John Snow Labs Spark-NLP 3.3.1: New EntityRuler annotator, better integration with TokenClassification annotators, new state-of-the-art XLM-RoBERTa models in African Languages, and bug fixes! #6317

maziyarpanahi · 2021-10-18T11:18:16Z

maziyarpanahi
Oct 18, 2021
Maintainer

Overview

We are pleased to release Spark NLP 🚀 3.3.1! This release comes with a new EntityRuler annotator, better compatibility between TokenClassification annotators and other annotators in Spark NLP pipeline, new state-of-the-art XLM-RoBERTa models in African Languages, and bug fixes!

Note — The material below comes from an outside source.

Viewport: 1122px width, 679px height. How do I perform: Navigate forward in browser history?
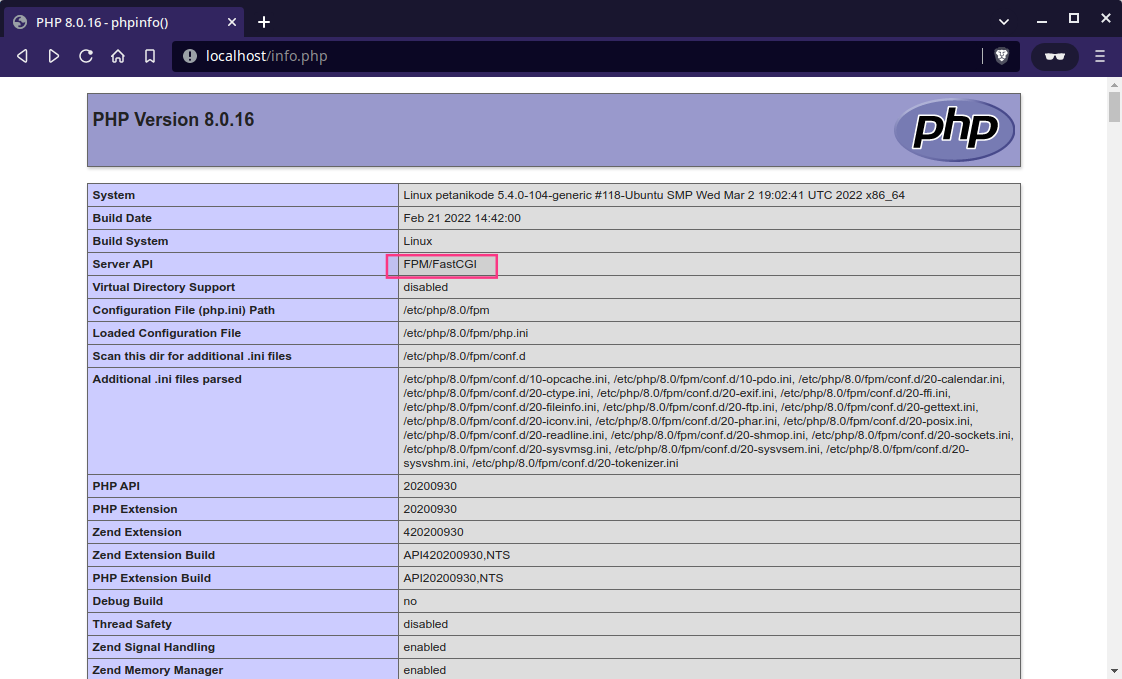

As always, we would like to thank our community for their feedback, questions, and feature requests.

New Features

Introducing EntityRuler annotators to receive either a JSON or CSV ontology file that maps entities to patterns. You can implement a purely rule-based entity recognition system by using EntityRuler, it can be saved as a Model and reused in other pipelines to annotate your document against your knowledge base.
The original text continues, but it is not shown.